--- REQUIRED ACTIONS ---
(a) From the inventory homework, reproduce the passage between "e) What is the" and "independent random variables.", inclusive.
(b) Answer these from the inventory homework:
(i) How many days does it take the store to receive an order of T-shirts?
(ii) What is the mean daily demand for women's T-shirts?
(iii) What does each set of dinnerware cost the store to purchase?

--- EXCERPT TO READ ---
##############################

Inventory Management and Forecasting

Homework #5-Solutions
Inventory Management and Forecasting
1. As a general rule the CEO of Bronco department store does not approve of a stock out probability of more than 2%. The annual interest rate is 10%. The store is up and working 12 months a year and 30 days a month. The store orders specific T-shirts for men and women but both types come in one size only. The daily demand of men’s T-shirts is normally distributed with a mean of 150 and standard deviation of 5. The daily demand for women’s T-shirts is also normally distributed but with a mean of 100 and standard deviation of 10. Every time that you place an order the supplier will set up a new batch of T-shirts to be printed out and will send a truck with the T-shirts to your store. The carrier costs you $50 and it will take 6 days for you to receive the order. T-shirts will not take up much space so that the physical holding cost is negligible. However, each T-shirts costs the department store $10 to purchase. The store uses the continuous review system for T-shirts.

a) How many men’s and women’s T-shirts should you order each time?
b) How many T-shirts of each type do you need to keep as safety stock to satisfy the CEO’s targeted service level?
c) What is the reorder point for the women’s and men’s T-shirts? To report to the shareholders the CEO needs the following information from you.
d) What is the average annual setup cost for each type of T-shirt?
e) What is the average annual holding cost for each type of T-shirt?
f) What is the inventory turn (per year) for each type of T-shirt?
The CEO suggests replacing the men’s and women’s T-shirts with a one size unisex version. Assume this replacement does not affect the demand of the customers. The demands of men and women are independent random variables.
g) What is the new order quantity?
h) How much safety stock you need to keep satisfy the CEO’s stock out rule?
i) What is the reorder point for the women’s and men’s T-shirts?
To report to the shareholders the CEO needs the following information from you. j) What is the average annual setup cost?
k) What is the average annual holding cost?
l) What is the inventory turn (per year) for each type of T-shirt?

2. Bronco store also sells exquisite dinnerware. Due to the fact that dinnerware is fragile, the store tends to lose some of the inventory while handling the inventory. To have the correct count of the dinnerware packs you ask your staff to take a count monthly and based on that count you decide how large your order size should be. The purchasing cost of each set of dinnerware is $80. The daily demand for that set is normally distributed with an average of 50 and standard deviation of 10. It costs $100 to ship a new order of dinnerware and the leadtime for ordering new packs is 10 days. The annual storage cost is $2 per unit. The interest rate is still 10% and the CEO still prefers a service level of 98%. The store uses the periodic review system for the dinnerware.
a) How many dinnerware packs do you need to keep as safety stock to satisfy the CEO’s targeted service level?

##############################

--- DATASET EXTRACT ---
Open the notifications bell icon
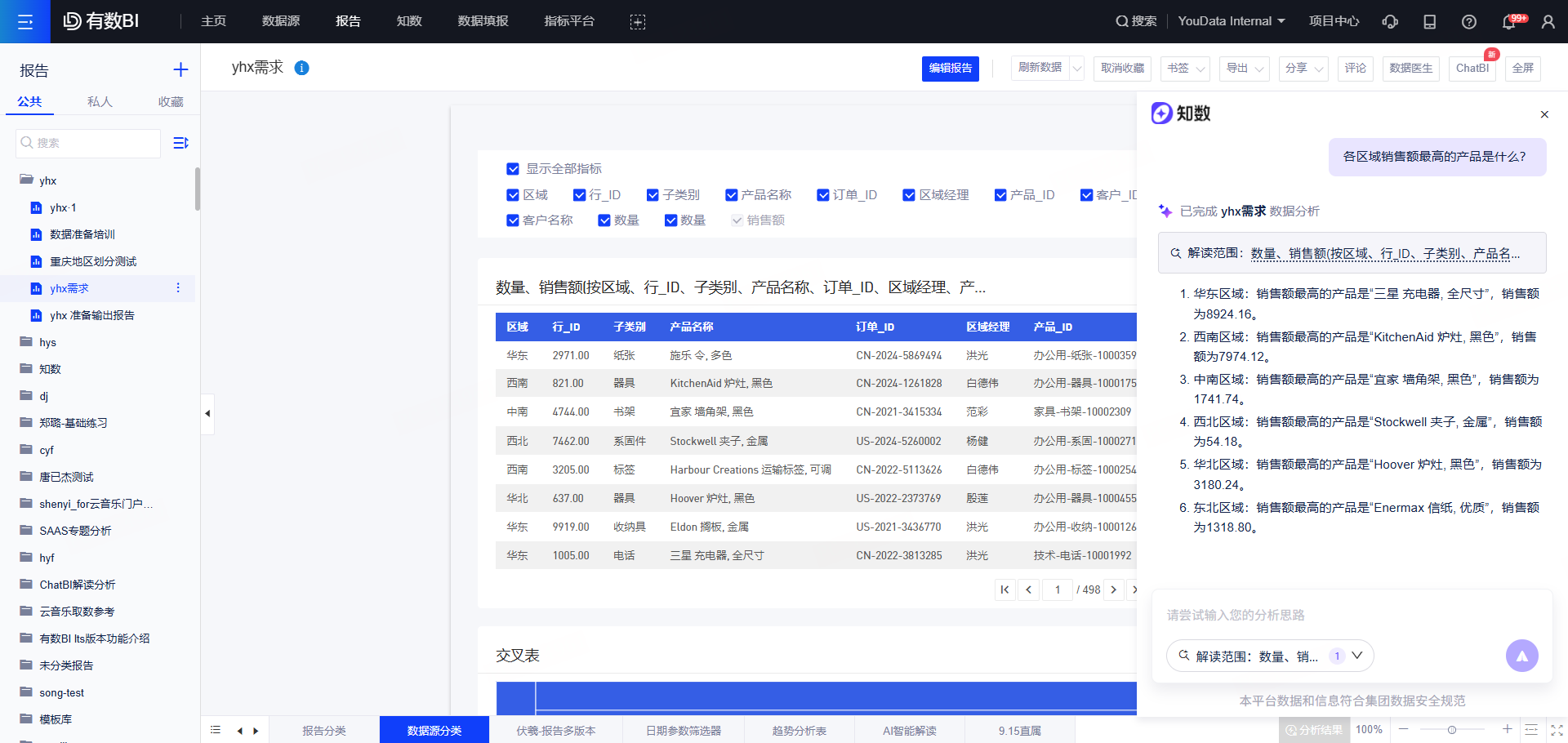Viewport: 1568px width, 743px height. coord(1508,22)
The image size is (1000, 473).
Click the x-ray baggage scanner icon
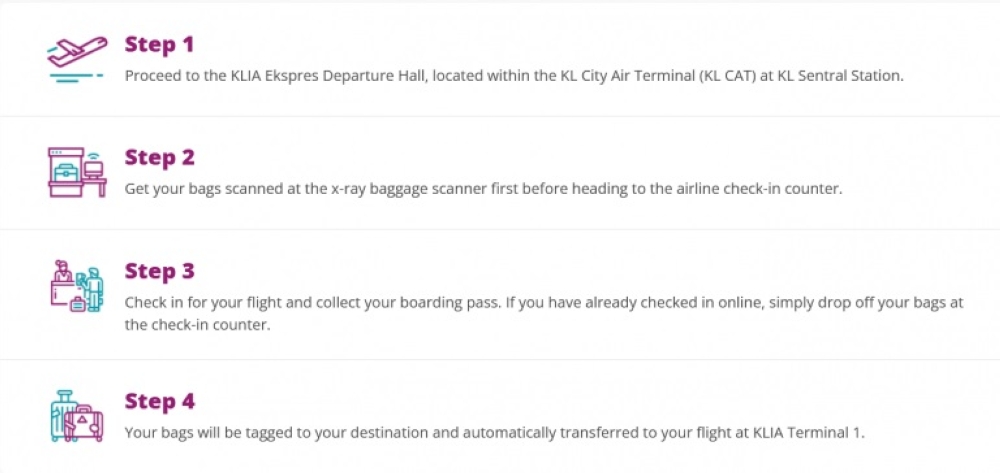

##############################

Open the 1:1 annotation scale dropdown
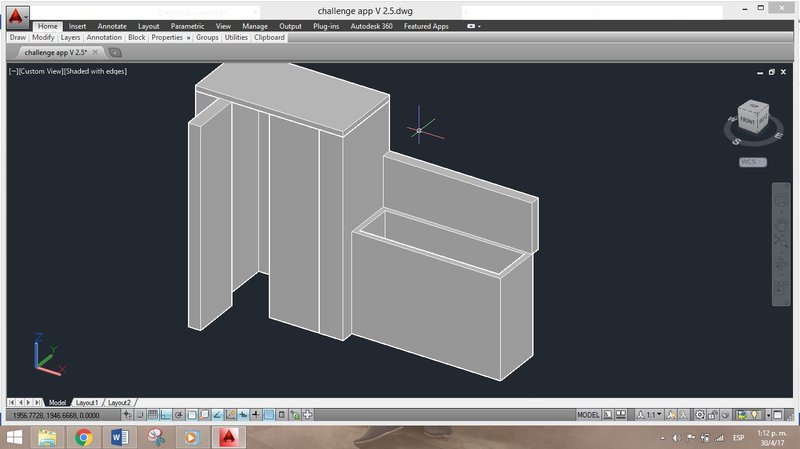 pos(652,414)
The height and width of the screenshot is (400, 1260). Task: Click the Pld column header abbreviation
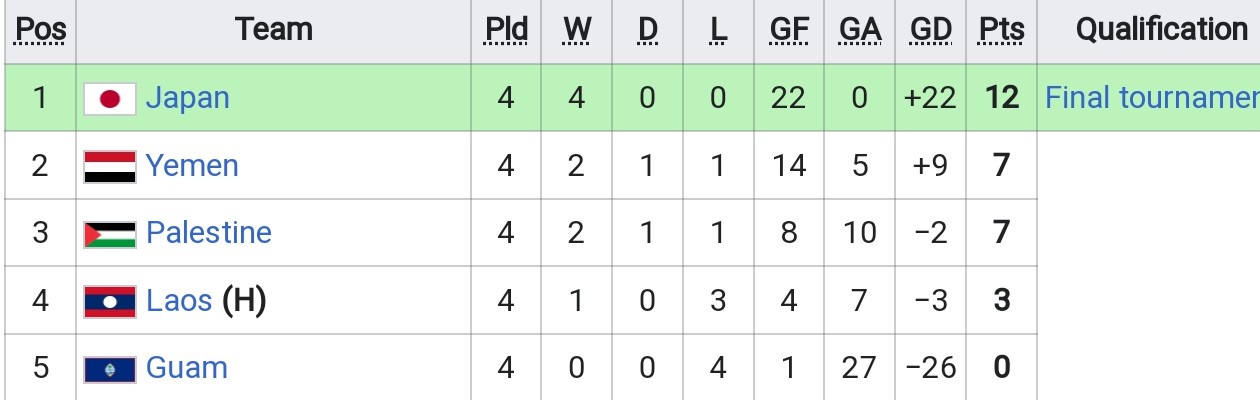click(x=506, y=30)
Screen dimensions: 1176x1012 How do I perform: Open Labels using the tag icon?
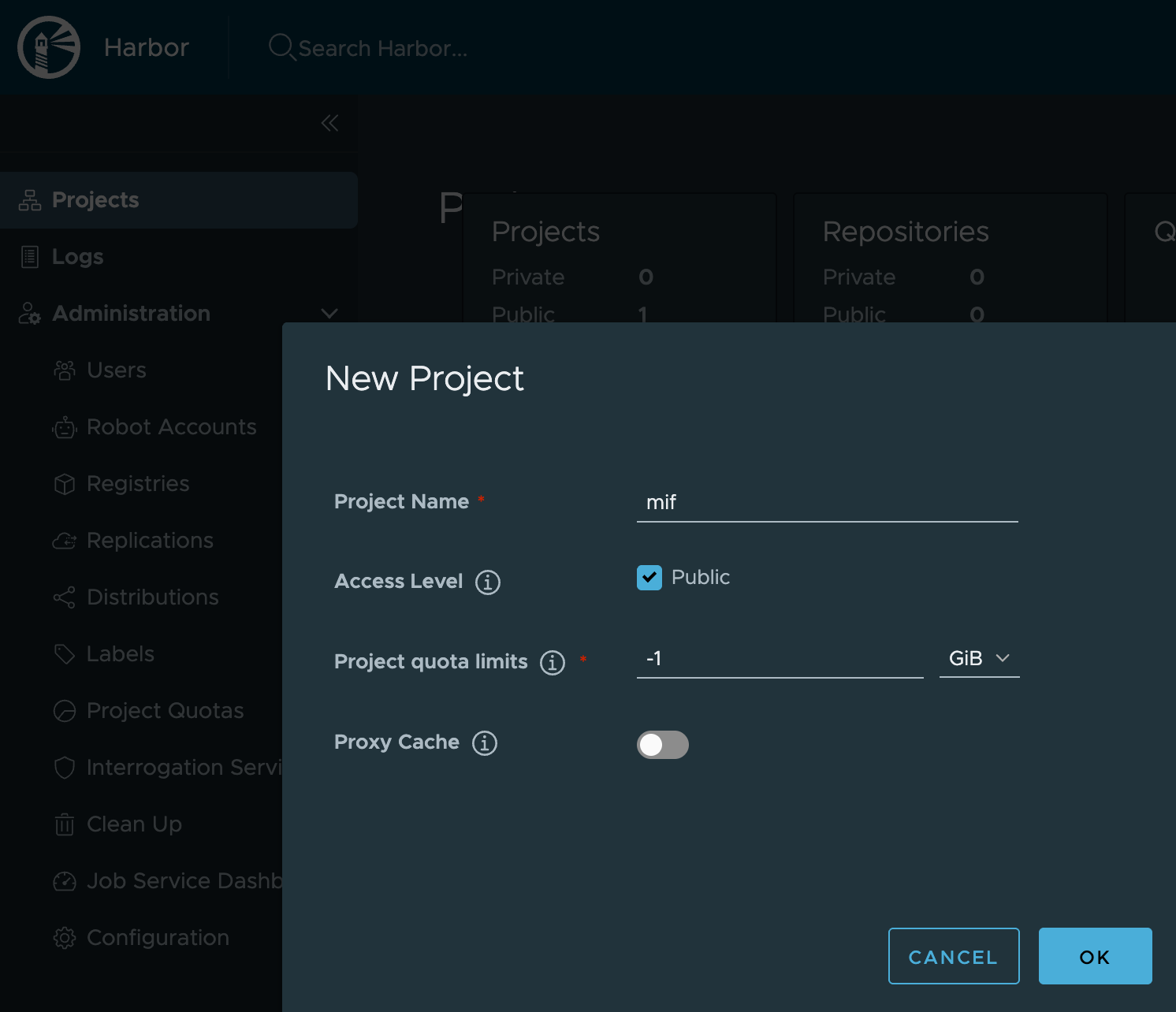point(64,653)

##############################

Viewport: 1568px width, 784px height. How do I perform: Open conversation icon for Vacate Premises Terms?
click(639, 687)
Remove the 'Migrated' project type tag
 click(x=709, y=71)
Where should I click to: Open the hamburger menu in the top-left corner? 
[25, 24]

##############################

--- IN RESPONSE ---
(a)
e) What is the average annual holding cost for each type of T-shirt?
f) What is the inventory turn (per year) for each type of T-shirt?
The CEO suggests replacing the men’s and women’s T-shirts with a one size unisex version. Assume this replacement does not affect the demand of the customers. The demands of men and women are independent random variables.

(b)
(i) 6 days
(ii) 100
(iii) $80